23. A method for screening compounds able to inhibit or alter the interaction between CHK1sv1 polypeptide and CHK1 ligands comprising the steps of:

(a) providing a CHK1sv1 polypeptide comprising SEQ ID NO 4 or fragment thereof;

(b) providing to said polypeptide a CHK1 ligand that binds to said polypeptide and a test preparation comprising one or more compounds; and

(c) measuring the effect of said test preparation on the interaction of said CHK1 ligand with said CHK1sv1 polypeptide, wherein a test preparation that alters the interaction between said CHK1 ligand with said CHK1sv1 polypeptide contains a compound that inhibits or alters the interaction between said CHK1sv1 polypeptide and said CHK1 ligand.

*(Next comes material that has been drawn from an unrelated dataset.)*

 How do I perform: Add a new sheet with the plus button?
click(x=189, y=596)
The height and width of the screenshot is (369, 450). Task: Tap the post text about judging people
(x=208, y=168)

24. The method of claim 23, wherein said CHK1 ligand is selected from the group consisting of: CDC25, p53, and TLK1/2.

25. A method for screening compounds able to modulate the kinase activity of CHK1sv1 comprising the steps of:

(a) providing a CHK1sv1 polypeptide comprising SEQ ID NO 4 or fragment thereof;

(b) providing to said CHK1sv1 polypeptide a kinase substrate and a test preparation comprising one or more compounds; and

(c) determining the effect of said test preparation on protein kinase activity of said CHK1sv1 polypeptide to thereby identify a compound that modulates the activity of the said CHK1sv1 polypeptide.

26. The method of claim 25, wherein said kinase substrate is selected from the group consisting of: CDC25, p53, and TLK1/2.